▶ [EXCERTO DO DOCUMENTO]
Em 2005, o Ministério da Educação criou um Secretariado Técnico para a Educação
Sexual e pela primeira vez determinou um orçamento. O plano para a Educação da
Sexualidade e Afectividade (2005-2010) apresenta como objectivos fundamentais
transversais a questão da Afectividade e da Sexualidade. Ao nível da estrutura
curricular obrigatória (até ao ensino básico desde 1996, incluindo o secundário
desde 1998 e o pré-escolar desde 2002), o Ministério da Educação juntou uma
série de objectivos e conteúdos específicos para serem desenvolvidos,
designadamente os aspectos do crescimento pessoal, o desenvolvimento do
pensamento, a ética, a pessoa e o seu meio ambiente.
A incorporação dos objectivos explícitos e conteúdos nas disciplinas está a ser
feito de uma forma faseada ao longo de todo o ciclo escolar, considerando-se a
aprendizagem das crianças como um factor crucial para o desenvolvimento pleno
da saúde sexual e afectiva.

▶ [DESCRIÇÃO DO EXERCÍCIO] Continue o excerto sobre a educação sexual nas escolas a partir da última frase apresentada.

▶ [REGISTOS]
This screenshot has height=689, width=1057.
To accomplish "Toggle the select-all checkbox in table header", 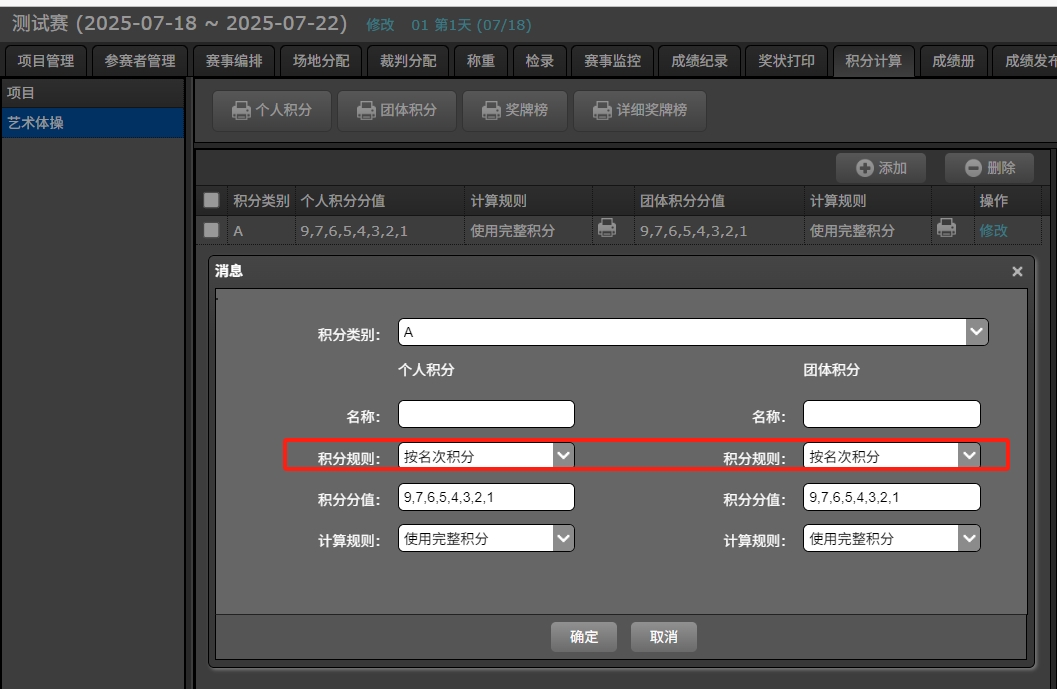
...
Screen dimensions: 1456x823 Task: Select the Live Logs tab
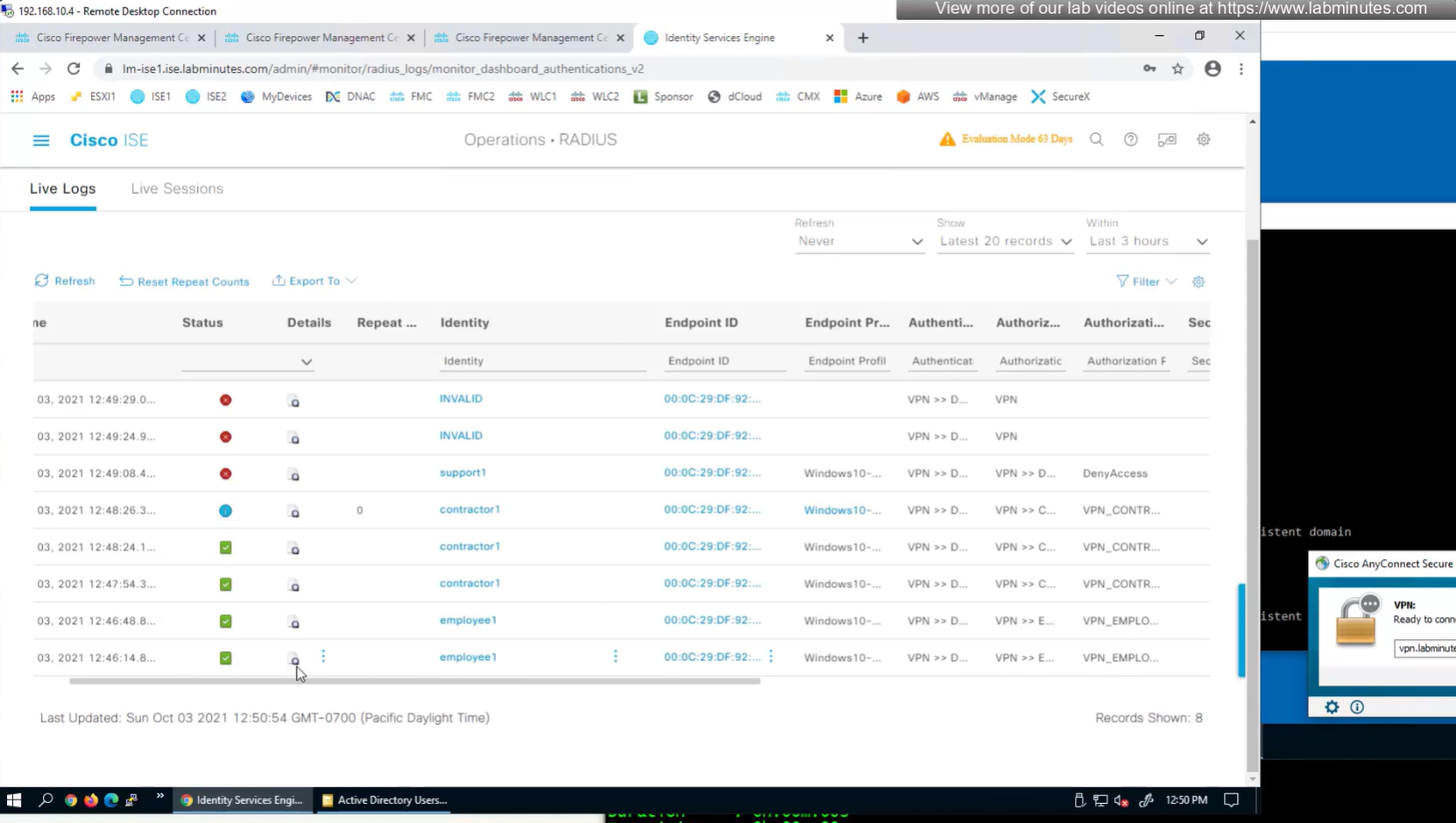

▶ [RESULTADO]
Argentina
Na Argentina, em 2006, foi implementado o Programa Nacional de Educação Sexual
Integral. Os objectivos deste programa são: a) incorporar a educação sexual
integral dentro das propostas educativas orientadas para a formação harmoniosa,
equilibrada e permanente das pessoas; b) assegurar a transmissão dos
conhecimentos pertinentes, precisos, confiáveis e actualizados sobre os
aspectos distintos envolvidos na educação sexual integral; c) promover atitudes
responsáveis antes da sexualidade; d) prevenir os problemas relacionados com a
saúde em geral e a saúde sexual e reprodutiva em particular; e) procurar
igualdade no tratamento e oportunidades para os homens e mulheres.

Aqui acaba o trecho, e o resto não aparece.